Survey Surprise: Online Content Doesn’t Have to Be Free

A hearty 65 percent of Internet users have paid to access or download online content, according to survey results released Thursday by the Pew Internet & American Life Project. The study focused on content such as music, articles and apps.

There were a number of surprises in the data. With the exception of software, which is a predominantly male interest, men and women bought content at roughly the same rate. The researchers also found it surprising that Internet users bought online content and subscription services at the same rate as physical products and travel.

The big categories of purchased content were software and online music. In both categories, 33 percent of online users have made purchases. Typical users pay about US$10 per month for content. As for methods of purchase, the majority of users pay for subscriptions services (23 percent) versus downloads of individual files (16 percent).

The survey data came from telephone interviews with a nationally representative sample of 1,023 adults in a mix of age groups during the period of October 28, 2010, through November 1, 2010.
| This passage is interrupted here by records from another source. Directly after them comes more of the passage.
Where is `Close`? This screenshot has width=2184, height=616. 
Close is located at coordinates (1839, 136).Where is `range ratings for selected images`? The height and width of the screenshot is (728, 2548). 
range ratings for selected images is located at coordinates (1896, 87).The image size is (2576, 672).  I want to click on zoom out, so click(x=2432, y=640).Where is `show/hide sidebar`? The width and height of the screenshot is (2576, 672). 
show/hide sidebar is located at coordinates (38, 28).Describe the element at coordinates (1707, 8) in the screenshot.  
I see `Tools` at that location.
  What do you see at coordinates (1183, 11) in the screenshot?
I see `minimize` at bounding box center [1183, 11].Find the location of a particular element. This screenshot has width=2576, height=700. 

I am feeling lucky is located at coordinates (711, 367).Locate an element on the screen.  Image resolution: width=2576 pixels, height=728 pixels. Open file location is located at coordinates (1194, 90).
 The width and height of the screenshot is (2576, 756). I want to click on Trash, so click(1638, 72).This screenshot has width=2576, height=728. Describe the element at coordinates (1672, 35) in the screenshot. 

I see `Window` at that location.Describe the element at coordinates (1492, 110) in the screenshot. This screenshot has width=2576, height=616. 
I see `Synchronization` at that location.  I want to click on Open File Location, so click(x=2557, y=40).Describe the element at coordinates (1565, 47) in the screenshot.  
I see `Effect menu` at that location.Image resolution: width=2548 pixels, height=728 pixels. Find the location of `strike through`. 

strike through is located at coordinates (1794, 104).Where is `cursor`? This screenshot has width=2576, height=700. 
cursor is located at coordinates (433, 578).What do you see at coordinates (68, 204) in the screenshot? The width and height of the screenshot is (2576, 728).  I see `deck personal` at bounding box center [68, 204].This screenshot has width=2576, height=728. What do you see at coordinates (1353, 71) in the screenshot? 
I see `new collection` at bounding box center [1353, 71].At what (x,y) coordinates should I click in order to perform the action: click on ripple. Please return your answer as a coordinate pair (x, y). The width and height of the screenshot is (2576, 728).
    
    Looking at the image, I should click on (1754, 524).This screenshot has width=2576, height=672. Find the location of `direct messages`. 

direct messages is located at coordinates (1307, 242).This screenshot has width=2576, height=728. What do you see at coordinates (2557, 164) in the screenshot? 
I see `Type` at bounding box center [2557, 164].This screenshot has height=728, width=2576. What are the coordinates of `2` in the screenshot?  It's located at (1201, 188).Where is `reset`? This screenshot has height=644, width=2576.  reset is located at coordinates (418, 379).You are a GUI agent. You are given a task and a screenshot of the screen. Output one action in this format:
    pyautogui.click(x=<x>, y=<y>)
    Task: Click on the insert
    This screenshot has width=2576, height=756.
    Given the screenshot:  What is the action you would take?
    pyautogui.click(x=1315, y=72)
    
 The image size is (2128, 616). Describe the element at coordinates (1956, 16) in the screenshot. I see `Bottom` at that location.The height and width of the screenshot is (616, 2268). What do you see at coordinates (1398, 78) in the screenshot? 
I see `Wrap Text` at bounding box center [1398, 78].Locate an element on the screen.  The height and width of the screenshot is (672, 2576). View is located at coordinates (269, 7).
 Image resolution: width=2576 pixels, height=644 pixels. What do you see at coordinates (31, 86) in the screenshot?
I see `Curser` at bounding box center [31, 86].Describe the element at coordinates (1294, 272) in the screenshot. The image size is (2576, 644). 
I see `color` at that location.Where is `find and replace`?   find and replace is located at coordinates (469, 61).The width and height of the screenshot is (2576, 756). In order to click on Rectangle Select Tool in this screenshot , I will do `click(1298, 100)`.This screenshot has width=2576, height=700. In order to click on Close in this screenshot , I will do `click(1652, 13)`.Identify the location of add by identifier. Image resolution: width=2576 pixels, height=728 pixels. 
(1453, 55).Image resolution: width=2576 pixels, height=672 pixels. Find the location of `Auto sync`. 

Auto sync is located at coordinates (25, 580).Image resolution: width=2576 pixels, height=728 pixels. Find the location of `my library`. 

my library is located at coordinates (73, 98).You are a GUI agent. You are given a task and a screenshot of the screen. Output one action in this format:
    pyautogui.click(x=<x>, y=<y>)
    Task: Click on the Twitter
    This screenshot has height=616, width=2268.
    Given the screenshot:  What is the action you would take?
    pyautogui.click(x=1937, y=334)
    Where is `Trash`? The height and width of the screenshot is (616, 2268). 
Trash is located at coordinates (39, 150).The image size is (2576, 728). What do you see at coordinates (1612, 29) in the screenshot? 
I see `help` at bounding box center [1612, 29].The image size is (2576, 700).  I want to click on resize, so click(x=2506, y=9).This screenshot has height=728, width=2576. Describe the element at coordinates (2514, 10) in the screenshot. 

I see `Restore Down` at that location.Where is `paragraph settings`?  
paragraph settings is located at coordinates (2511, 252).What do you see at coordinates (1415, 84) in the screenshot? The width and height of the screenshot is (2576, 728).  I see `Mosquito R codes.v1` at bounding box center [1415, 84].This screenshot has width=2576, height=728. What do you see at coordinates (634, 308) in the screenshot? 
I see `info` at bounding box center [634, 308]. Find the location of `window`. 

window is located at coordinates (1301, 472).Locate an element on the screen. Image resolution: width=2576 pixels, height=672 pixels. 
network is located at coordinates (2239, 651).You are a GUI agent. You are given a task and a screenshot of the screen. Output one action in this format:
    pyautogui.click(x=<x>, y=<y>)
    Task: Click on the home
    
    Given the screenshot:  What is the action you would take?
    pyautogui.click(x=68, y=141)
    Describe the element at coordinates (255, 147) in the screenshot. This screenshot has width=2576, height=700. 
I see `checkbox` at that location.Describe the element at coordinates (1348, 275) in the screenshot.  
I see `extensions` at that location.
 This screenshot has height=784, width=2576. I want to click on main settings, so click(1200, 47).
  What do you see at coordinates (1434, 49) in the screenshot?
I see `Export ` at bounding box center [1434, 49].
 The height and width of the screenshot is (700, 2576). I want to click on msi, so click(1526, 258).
Good News for Newspapers and Magazines

The print publishing industry has taken a significant hit due to the migration of readers online. The newspaper industry has been hit particularly hard, with major decades-old papers folding during 2010. There’s good news online, however, with 18 percent of Internet users paying for online content from newspaper and magazine sites.

“Eighteen percent is well above noise level, so it’s a positive thing,” Jim Jansen, the author of the report and senior fellow at Pew Internet & American Life Project, told the E-Commerce Times. “Whether all the print outlets will be able to switch to an online model is another story.”

The type of business model that supports online paid content is still the subject of experimentation.

“I think it’s an issue of working out a price structure and subscription model that works for online consumers,” said Jansen. “If there is a good model, people are receptive to paying for things. Music is a good example.”

An Online Path Back From Disaster

While the Internet has dealt print publishing a mighty blow in recent years, the Internet may also be the salvation of content publishing.

“Nearly a fifth of users have paid for articles. That did jump out at me,” Charles King, principal analyst at Pund-IT, told the E-Commerce Times. “While some online-only sites have been very successful — like the “Huffington Post” — most of their income is coming from advertising rather than premium subscriptions.”

Those sites selling newspaper and magazine content tend to be print-based publishers that also have a Web presence.

“Most of the newspapers and magazines charging for content also have hard copies, including The New York Times, The Wall Street Journal, The Economist and others,” said King. “I do think it portends potentially good news for the magazine and newspaper industry. There has been a lot of concern about how online content has impacted traditional newspapers. These numbers are higher than I would have expected.”

Advertising Chases New Models

With so many sites selling subscription services, the future of Internet advertising could be challenged. “I think a lot of different business models are going to develop,” said the Pew’s Jansen.

The advertising model is still evolving online.

“Niche sites do well — like car enthusiast sites. Advertising works well there. Other places where advertising works are at sites with high traffic,” said Jansen. “I don’t think the subscription model is a threat. There are just different advertising models for different verticals.”

Trend Watching

The Pew study is the center’s first survey of online content consumption. It may become an annual report.

“This is the first time we’ve asked these kinds of questions, and certainly there is a lot of interest in trend data,” said Jansen. “It would be great to re-do in a year’s time and see what the changes are. I would expect there would be some dramatic changes given the technology that’s coming.”